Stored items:

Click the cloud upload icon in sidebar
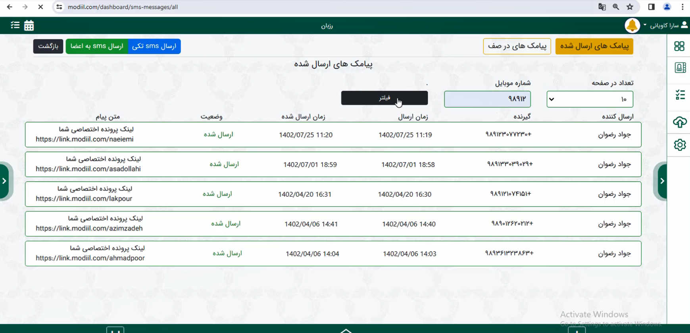 (680, 122)
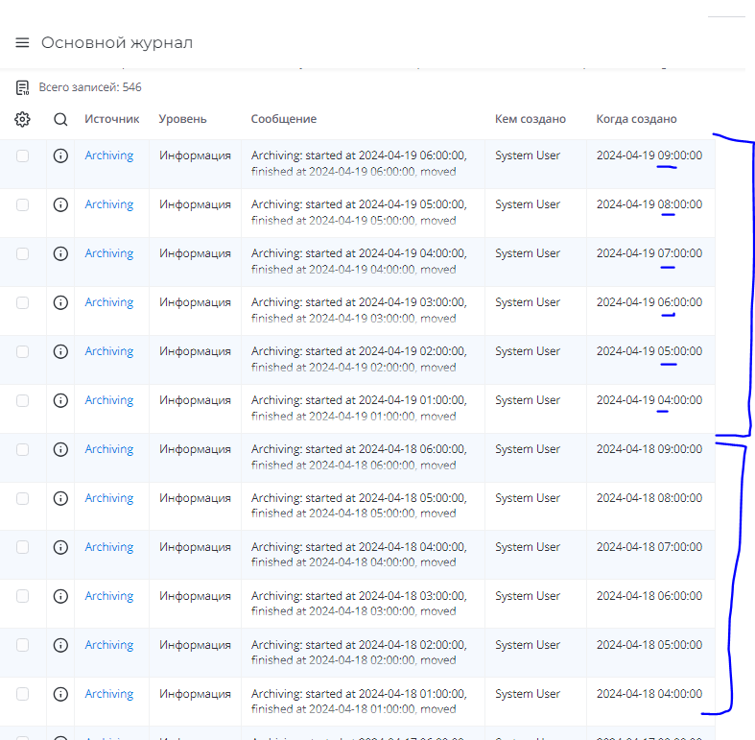The height and width of the screenshot is (740, 755).
Task: View info icon for 2024-04-18 04:00:00 entry
Action: pyautogui.click(x=60, y=694)
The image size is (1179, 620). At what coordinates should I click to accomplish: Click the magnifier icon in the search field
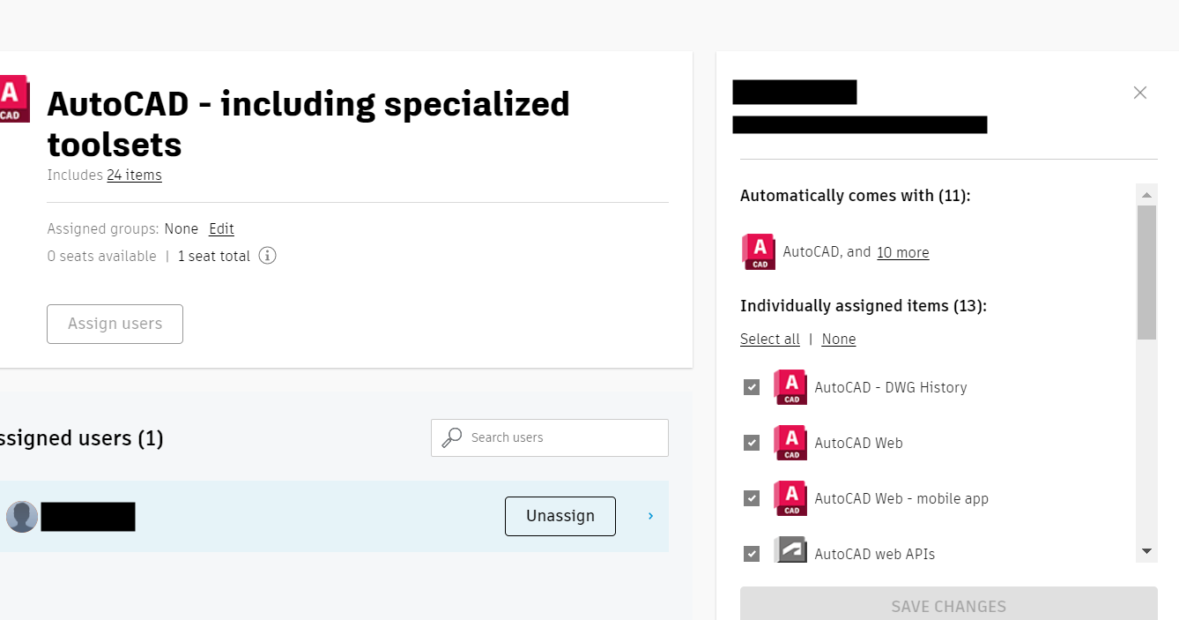[x=452, y=437]
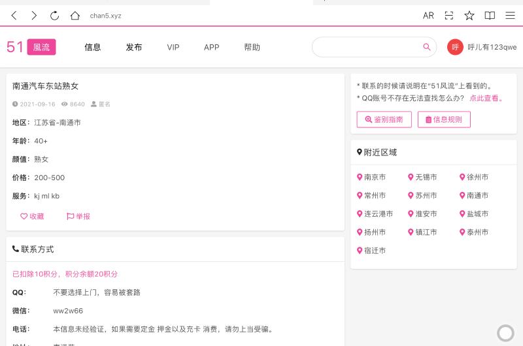The width and height of the screenshot is (523, 346).
Task: Open the 鉴别指南 button
Action: [x=384, y=119]
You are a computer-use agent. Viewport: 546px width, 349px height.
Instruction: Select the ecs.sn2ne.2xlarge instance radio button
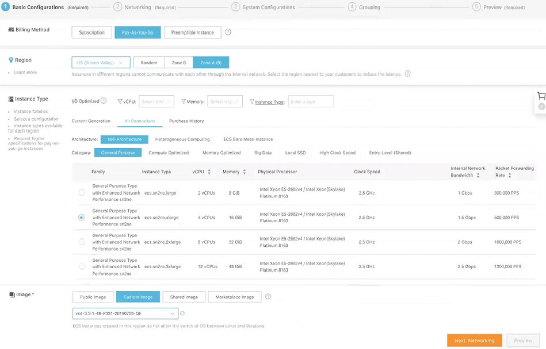(x=82, y=242)
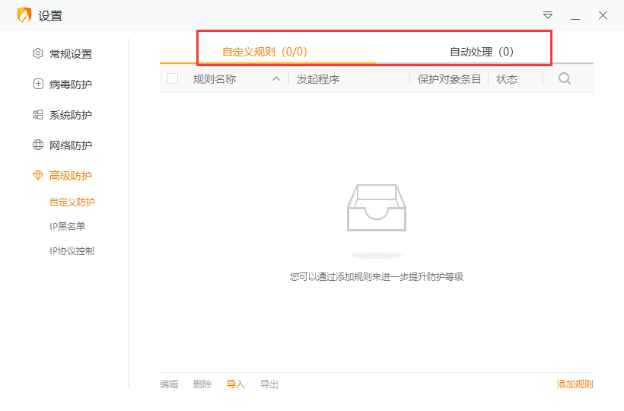Click the 添加规则 link
This screenshot has height=411, width=624.
pyautogui.click(x=575, y=384)
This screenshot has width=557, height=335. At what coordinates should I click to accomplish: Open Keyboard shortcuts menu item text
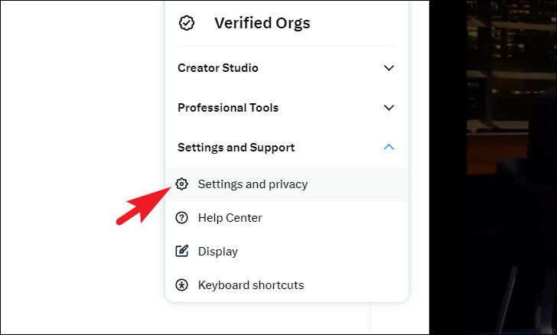[251, 285]
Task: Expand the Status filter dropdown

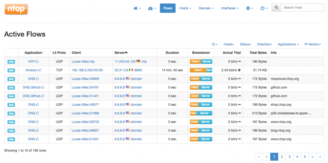Action: pyautogui.click(x=245, y=44)
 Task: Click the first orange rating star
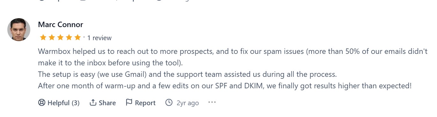pyautogui.click(x=43, y=38)
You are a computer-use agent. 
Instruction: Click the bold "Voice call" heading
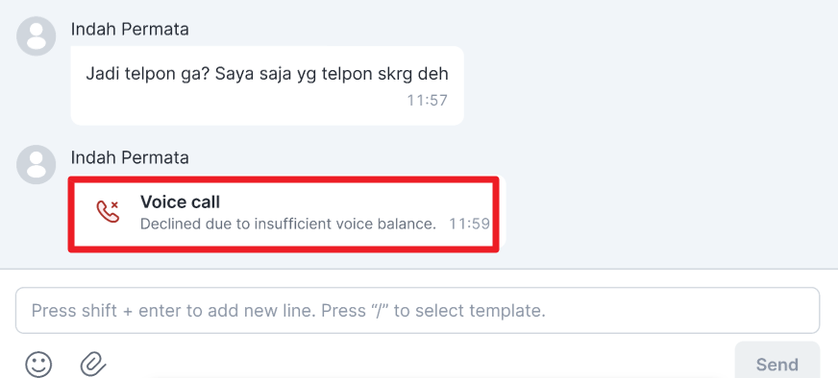coord(180,201)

PROBLEM :: Your reply should be the entries copied exactly, with all images omitted.

WRITTEN REPLY ::
Click the cloud upload icon in sidebar
 (680, 122)
The height and width of the screenshot is (740, 755).
Task: View info icon for 2024-04-18 04:00:00 entry
Action: pyautogui.click(x=60, y=694)
The image size is (1179, 620). At what coordinates should I click to accomplish: Click the magnifier icon in the search field
[x=452, y=437]
The width and height of the screenshot is (523, 346).
Task: Open the 鉴别指南 button
Action: [x=384, y=119]
You are a computer-use agent. Viewport: 546px width, 349px height.
Instruction: Select the ecs.sn2ne.2xlarge instance radio button
(x=82, y=242)
Click the 添加规则 link
This screenshot has height=411, width=624.
pyautogui.click(x=575, y=384)
This screenshot has width=557, height=335. At what coordinates should I click to accomplish: Open Keyboard shortcuts menu item text
[251, 285]
Task: Expand the Status filter dropdown

Action: pyautogui.click(x=245, y=44)
 Task: Click the first orange rating star
pyautogui.click(x=43, y=38)
You are a computer-use agent. 
Instruction: Click the bold "Voice call" heading
coord(180,201)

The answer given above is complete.